TASK DESCRIPTION: Given the material below, return only the lines starting at the line with "Open the quoted line 'Shame on every single'" and ending at the line with "The height and", exactly as they appear.

SOURCE MATERIAL:
━━━━━━━━━━━━━━━━

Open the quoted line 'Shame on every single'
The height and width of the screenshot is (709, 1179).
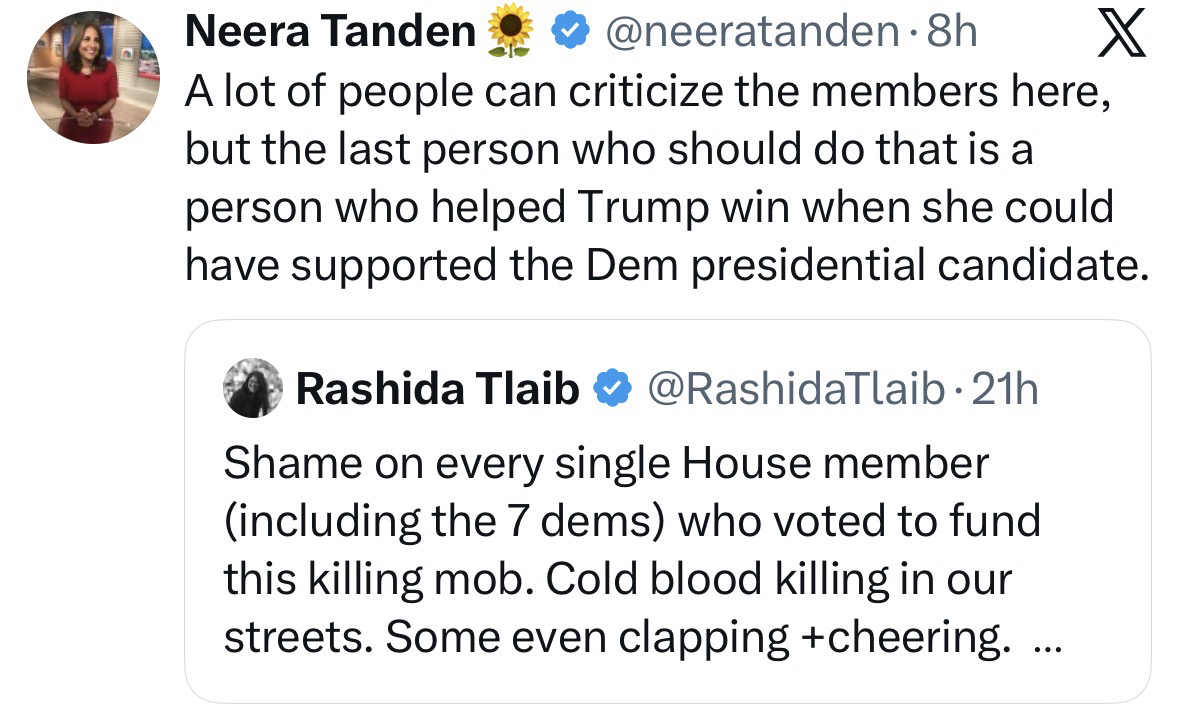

━━━━━━━━━━━━━━━━

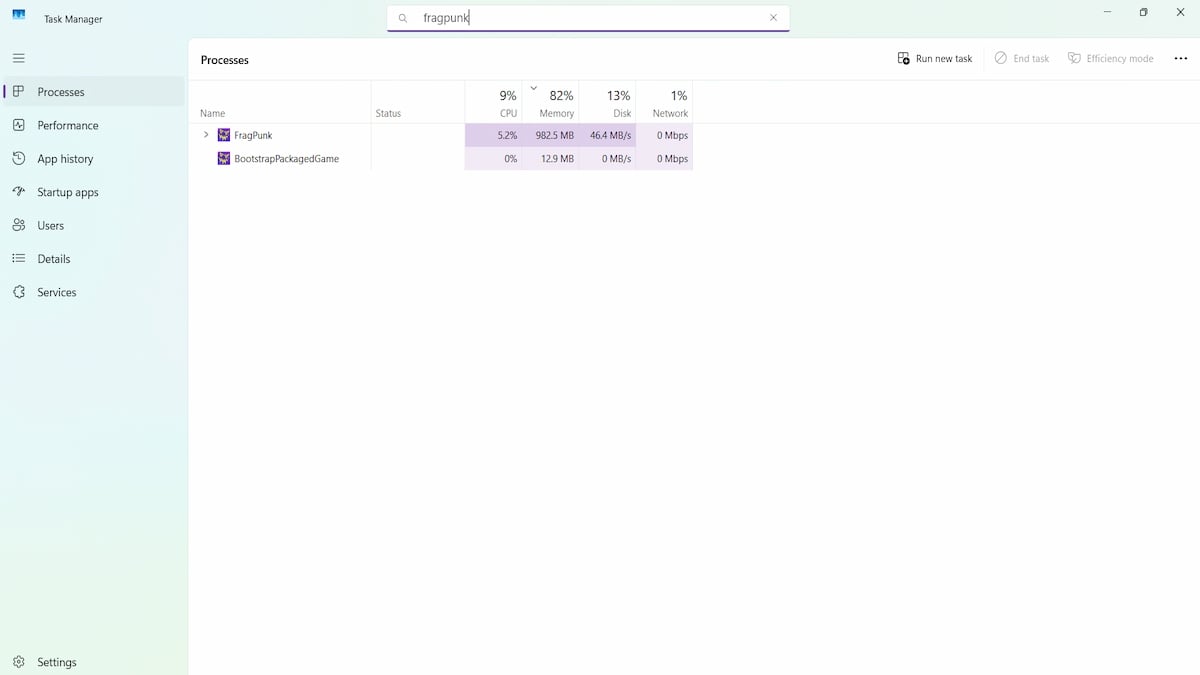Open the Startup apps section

━━━━━━━━━━━━━━━━

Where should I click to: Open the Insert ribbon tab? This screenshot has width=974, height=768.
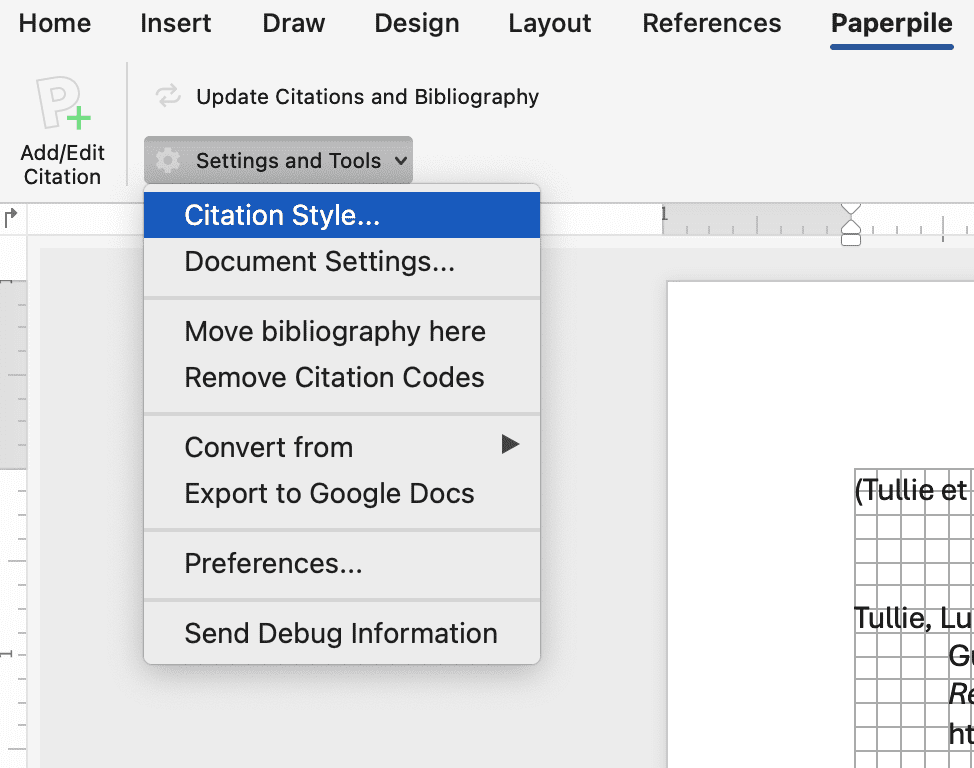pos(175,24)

━━━━━━━━━━━━━━━━

RESPONSE TO THIS TASK:
Open the quoted line 'Shame on every single'
The height and width of the screenshot is (709, 1179).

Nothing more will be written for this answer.